:: BRANO SCELTO

Ultimo passo in avanti nel marketing conversazionale è saper ascoltare il consumatore e adattarsi alle sue richieste apprendendo in tempo reale, tagliando l’expérience su misura a ogni singola interazione. La vera intelligenza è tale quando si sa adattare a ogni situazione, raccogliere informazioni e reagire in tempo reale. Già con il paragrafo precedente abbiamo visto quanto possa diventare efficace una chat collegata a una data strategy intelligente che sappia collegare le diverse fonti e metterle in contesto. Il vero problema è che il 95% dei visitatori sono anonimi, se ne andranno dal sito senza lasciare alcuna informazione. Il dilemma della personalizzazione è proprio questo: come tagliare un’esperienza su misura quando non ci sono informazioni, quando il contatto non è nel CRM e si interfaccia per la prima volta?

::::

#### [SERIE DI ESERCIZI]
1/ Sapresti riassumere in due frasi il brano sul marketing conversazionale?
2/ Puoi ricopiare dal brano sul marketing conversazionale tutto ciò che va da "Ultimo passo in" fino a "la prima volta?"?
Le righe non hanno alcun rapporto con il brano.

:: RIGHE DEL DATASET

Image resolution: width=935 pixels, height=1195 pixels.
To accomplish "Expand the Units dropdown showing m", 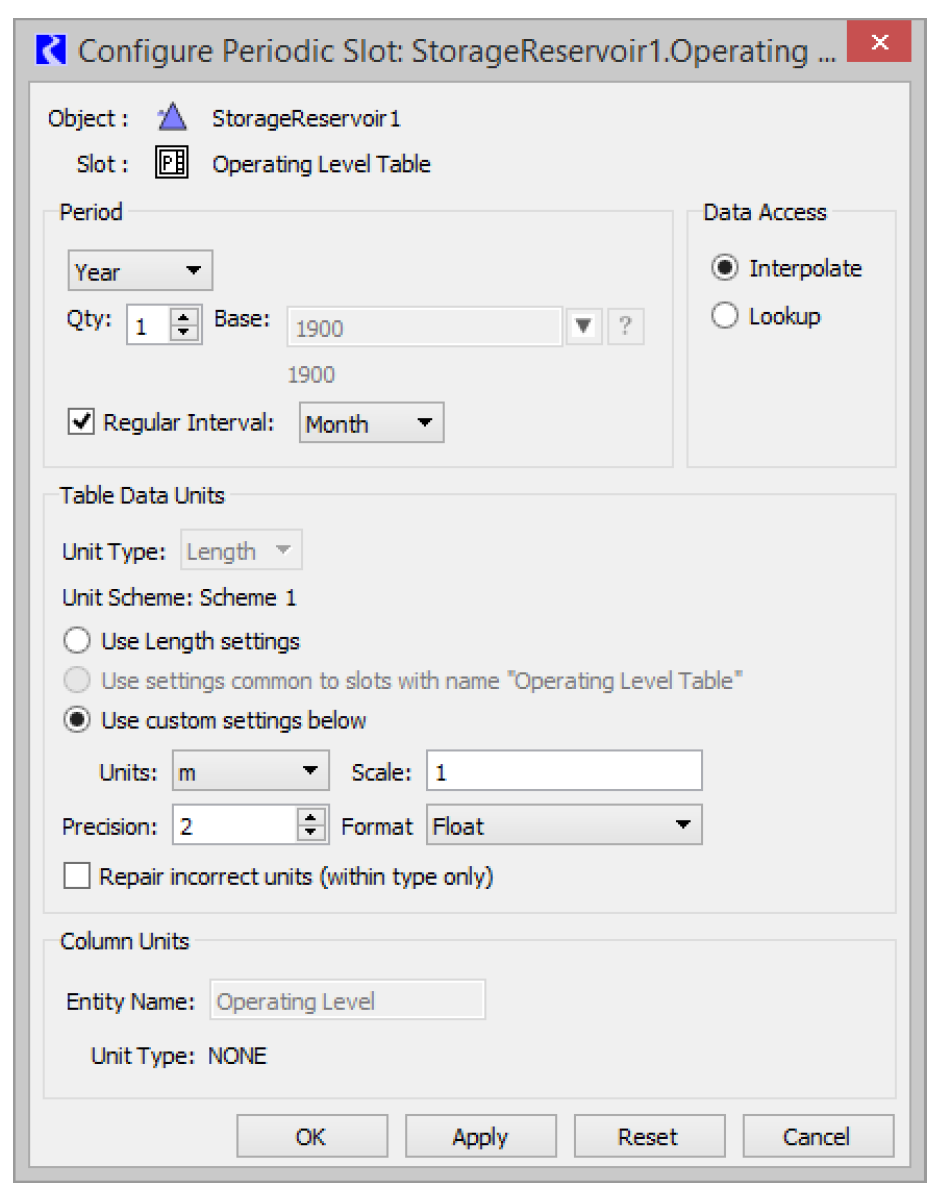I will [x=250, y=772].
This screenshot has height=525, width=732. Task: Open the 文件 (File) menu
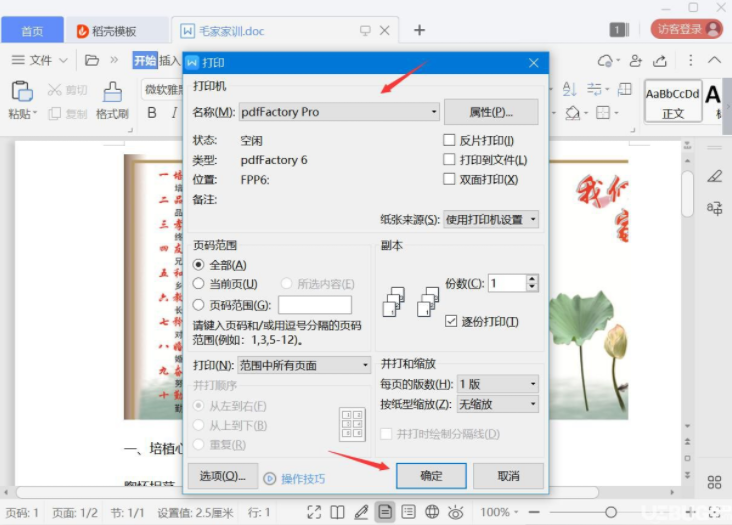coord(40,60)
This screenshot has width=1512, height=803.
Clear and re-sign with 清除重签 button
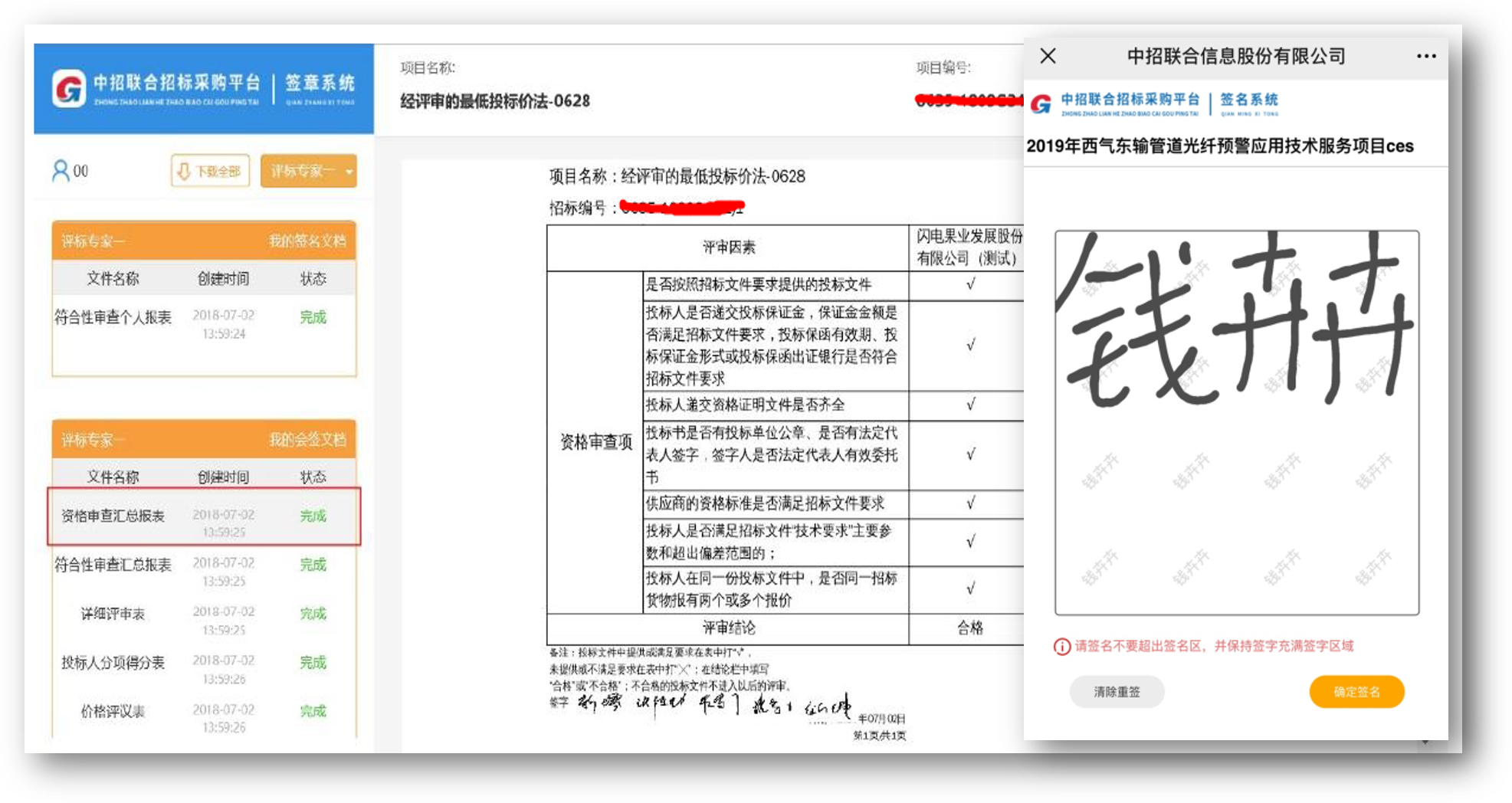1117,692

::::
:: RIGHE DEL DATASET

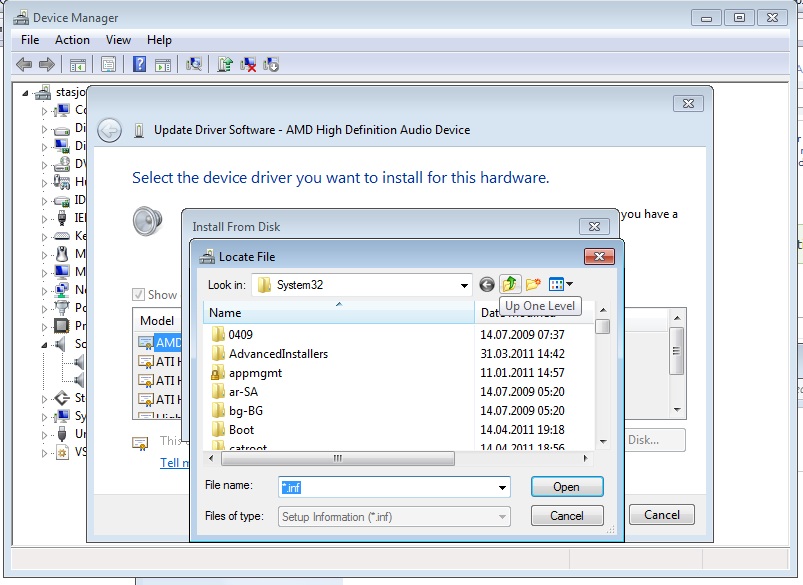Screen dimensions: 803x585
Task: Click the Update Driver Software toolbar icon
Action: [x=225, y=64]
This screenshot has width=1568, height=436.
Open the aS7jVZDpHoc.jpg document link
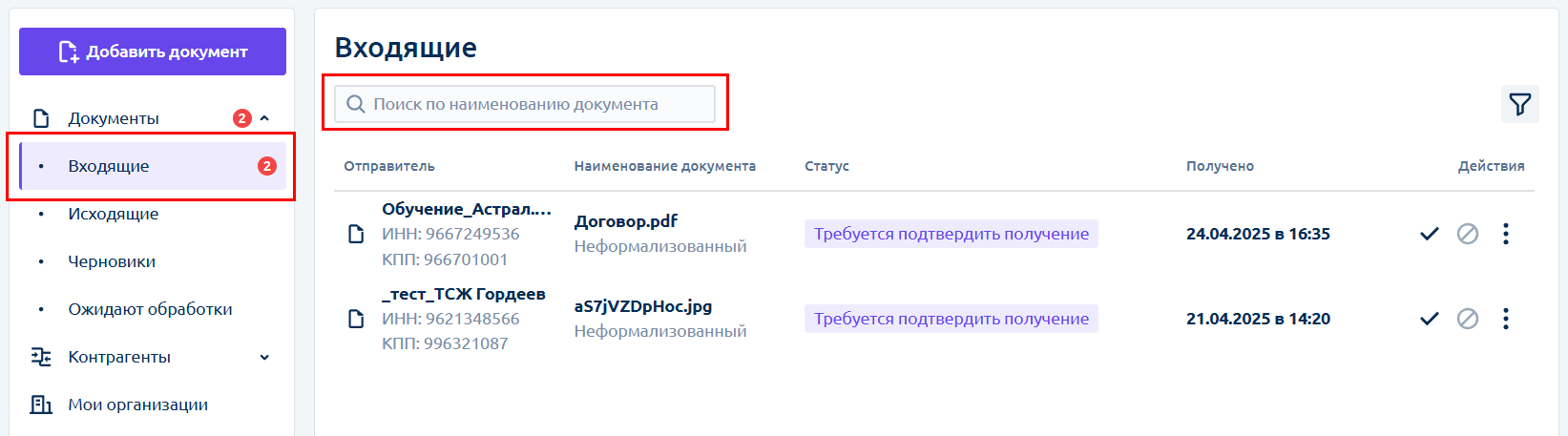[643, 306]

::::

#### [RISPOSTE ATTESE]
1/ L'ultimo passo avanti del marketing conversazionale è saper ascoltare il consumatore e adattarsi alle sue richieste in tempo reale, con un'esperienza su misura per ogni interazione. Il problema è che il 95% dei visitatori è anonimo, e da qui nasce il dilemma di come personalizzare l'esperienza quando mancano informazioni e il contatto non è nel CRM.

2/
Ultimo passo in avanti nel marketing conversazionale è saper ascoltare il consumatore e adattarsi alle sue richieste apprendendo in tempo reale, tagliando l’expérience su misura a ogni singola interazione. La vera intelligenza è tale quando si sa adattare a ogni situazione, raccogliere informazioni e reagire in tempo reale. Già con il paragrafo precedente abbiamo visto quanto possa diventare efficace una chat collegata a una data strategy intelligente che sappia collegare le diverse fonti e metterle in contesto. Il vero problema è che il 95% dei visitatori sono anonimi, se ne andranno dal sito senza lasciare alcuna informazione. Il dilemma della personalizzazione è proprio questo: come tagliare un’esperienza su misura quando non ci sono informazioni, quando il contatto non è nel CRM e si interfaccia per la prima volta?